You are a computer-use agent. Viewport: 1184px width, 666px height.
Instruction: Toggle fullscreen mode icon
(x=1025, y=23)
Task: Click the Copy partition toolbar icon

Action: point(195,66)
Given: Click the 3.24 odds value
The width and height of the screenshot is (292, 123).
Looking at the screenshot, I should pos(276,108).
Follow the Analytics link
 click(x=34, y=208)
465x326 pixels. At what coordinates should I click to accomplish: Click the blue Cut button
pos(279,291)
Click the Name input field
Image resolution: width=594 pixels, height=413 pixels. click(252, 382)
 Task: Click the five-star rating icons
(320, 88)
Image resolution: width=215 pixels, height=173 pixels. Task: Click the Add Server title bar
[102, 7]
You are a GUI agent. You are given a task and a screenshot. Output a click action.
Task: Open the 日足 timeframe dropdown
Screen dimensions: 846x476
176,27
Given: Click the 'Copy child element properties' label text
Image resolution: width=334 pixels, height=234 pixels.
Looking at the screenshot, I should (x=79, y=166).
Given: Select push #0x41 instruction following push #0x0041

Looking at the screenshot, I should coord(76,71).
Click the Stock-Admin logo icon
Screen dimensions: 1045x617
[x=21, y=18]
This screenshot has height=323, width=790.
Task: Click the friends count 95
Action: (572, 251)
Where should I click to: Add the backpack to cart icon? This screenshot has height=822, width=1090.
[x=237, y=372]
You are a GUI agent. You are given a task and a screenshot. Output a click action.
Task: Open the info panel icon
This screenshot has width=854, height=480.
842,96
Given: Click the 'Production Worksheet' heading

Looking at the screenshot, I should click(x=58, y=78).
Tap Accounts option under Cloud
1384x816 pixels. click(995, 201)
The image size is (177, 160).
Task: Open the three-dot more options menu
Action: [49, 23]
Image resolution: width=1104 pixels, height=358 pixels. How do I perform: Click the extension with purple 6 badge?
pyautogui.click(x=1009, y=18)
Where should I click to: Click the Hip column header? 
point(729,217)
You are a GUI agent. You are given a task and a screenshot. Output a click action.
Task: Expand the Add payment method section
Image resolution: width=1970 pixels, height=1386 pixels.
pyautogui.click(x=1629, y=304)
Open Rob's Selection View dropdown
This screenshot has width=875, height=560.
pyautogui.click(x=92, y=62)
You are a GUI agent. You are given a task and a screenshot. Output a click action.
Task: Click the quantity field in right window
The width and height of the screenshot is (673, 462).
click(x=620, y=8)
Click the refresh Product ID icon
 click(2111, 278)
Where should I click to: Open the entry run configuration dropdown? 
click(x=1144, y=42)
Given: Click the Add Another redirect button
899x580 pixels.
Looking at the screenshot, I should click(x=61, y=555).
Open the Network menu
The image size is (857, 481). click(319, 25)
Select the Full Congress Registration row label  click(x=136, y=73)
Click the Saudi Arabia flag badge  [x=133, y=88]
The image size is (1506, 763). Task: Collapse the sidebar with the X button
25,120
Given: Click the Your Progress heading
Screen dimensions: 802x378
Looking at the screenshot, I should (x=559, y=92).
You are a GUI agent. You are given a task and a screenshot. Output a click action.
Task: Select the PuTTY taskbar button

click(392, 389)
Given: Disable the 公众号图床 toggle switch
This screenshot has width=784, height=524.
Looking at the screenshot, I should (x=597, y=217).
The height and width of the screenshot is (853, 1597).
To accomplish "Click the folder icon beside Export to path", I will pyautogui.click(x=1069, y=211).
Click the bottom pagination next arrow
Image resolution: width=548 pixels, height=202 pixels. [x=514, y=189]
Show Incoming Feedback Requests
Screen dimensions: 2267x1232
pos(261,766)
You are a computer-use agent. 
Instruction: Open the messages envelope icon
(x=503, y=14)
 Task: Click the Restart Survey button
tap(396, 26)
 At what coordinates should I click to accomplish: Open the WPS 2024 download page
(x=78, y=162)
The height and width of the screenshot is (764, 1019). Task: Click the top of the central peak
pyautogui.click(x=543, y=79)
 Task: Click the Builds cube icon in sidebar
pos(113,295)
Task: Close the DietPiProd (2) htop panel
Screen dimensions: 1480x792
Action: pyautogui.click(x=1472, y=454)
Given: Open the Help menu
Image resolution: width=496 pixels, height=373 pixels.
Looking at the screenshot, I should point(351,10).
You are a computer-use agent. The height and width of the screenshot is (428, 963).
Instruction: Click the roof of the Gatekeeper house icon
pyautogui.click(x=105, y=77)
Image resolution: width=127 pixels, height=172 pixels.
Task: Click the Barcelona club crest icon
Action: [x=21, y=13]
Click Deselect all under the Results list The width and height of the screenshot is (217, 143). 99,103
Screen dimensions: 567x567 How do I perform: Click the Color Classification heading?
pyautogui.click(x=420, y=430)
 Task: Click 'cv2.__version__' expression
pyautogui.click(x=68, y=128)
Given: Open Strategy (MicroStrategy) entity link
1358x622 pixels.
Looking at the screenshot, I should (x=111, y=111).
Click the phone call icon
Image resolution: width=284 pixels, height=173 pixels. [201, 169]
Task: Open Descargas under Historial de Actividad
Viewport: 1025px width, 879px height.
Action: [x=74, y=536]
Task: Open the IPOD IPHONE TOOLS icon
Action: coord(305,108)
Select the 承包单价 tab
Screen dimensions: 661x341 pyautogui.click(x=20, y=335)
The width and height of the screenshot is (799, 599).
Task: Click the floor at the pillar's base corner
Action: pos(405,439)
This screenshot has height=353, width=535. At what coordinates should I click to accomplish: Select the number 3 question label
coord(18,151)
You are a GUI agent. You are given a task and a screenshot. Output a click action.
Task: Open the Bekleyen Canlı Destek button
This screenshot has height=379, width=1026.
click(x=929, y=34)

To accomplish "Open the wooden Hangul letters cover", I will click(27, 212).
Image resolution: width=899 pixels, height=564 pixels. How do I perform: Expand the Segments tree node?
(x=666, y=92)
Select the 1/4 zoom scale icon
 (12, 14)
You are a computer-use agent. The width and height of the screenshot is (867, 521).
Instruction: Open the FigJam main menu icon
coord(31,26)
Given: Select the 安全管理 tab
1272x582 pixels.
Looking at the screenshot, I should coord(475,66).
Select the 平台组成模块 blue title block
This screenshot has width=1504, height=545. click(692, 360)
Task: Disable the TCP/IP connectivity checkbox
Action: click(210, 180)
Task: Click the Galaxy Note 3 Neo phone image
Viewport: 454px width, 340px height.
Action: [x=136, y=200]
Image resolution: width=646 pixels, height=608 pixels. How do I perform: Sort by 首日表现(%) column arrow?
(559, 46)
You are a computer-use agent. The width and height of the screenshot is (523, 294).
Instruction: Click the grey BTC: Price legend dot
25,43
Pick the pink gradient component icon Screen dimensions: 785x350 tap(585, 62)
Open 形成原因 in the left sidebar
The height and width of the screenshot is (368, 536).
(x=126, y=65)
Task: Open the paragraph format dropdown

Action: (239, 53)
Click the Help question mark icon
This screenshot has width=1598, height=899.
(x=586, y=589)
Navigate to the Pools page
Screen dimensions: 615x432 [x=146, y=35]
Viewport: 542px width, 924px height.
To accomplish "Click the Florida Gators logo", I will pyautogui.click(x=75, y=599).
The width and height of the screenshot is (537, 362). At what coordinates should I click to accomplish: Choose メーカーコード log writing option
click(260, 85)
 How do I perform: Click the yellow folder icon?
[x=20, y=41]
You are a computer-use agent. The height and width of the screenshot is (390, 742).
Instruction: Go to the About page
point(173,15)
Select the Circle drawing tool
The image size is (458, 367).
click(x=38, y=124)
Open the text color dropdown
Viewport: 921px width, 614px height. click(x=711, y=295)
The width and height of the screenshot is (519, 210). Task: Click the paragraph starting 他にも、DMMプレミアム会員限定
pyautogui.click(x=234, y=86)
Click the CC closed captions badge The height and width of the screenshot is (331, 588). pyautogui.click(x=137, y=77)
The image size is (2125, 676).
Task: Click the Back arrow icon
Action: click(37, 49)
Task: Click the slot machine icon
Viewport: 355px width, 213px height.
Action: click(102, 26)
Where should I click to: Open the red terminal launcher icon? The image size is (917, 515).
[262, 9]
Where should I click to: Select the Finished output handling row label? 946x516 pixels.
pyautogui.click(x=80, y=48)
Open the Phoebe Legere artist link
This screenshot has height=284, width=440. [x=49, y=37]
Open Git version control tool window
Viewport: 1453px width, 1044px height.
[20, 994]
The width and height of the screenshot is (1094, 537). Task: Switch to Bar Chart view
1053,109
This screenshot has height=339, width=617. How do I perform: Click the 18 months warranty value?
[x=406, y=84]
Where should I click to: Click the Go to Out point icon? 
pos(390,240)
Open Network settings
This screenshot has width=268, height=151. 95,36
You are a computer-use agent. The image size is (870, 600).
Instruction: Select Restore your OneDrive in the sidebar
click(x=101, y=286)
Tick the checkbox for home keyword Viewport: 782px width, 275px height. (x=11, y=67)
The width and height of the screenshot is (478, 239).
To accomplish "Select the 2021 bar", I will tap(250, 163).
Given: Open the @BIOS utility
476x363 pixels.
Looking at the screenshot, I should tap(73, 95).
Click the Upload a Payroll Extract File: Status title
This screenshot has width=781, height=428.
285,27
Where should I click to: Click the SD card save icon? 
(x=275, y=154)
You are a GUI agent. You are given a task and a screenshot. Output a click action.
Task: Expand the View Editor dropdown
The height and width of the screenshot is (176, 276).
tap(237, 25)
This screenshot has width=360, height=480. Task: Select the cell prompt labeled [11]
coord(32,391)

--

* [GIVEN INSTRUCTION] Please return the lines of the material above word for word, starting at the line that contains "The height and width of the screenshot is (853, 1597)." and ending at the line that contains "pos(261,766)", with both of those lines included.

* [OUTPUT OF THE TASK]
The height and width of the screenshot is (853, 1597).
To accomplish "Click the folder icon beside Export to path", I will pyautogui.click(x=1069, y=211).
Click the bottom pagination next arrow
Image resolution: width=548 pixels, height=202 pixels. [x=514, y=189]
Show Incoming Feedback Requests
Screen dimensions: 2267x1232
pos(261,766)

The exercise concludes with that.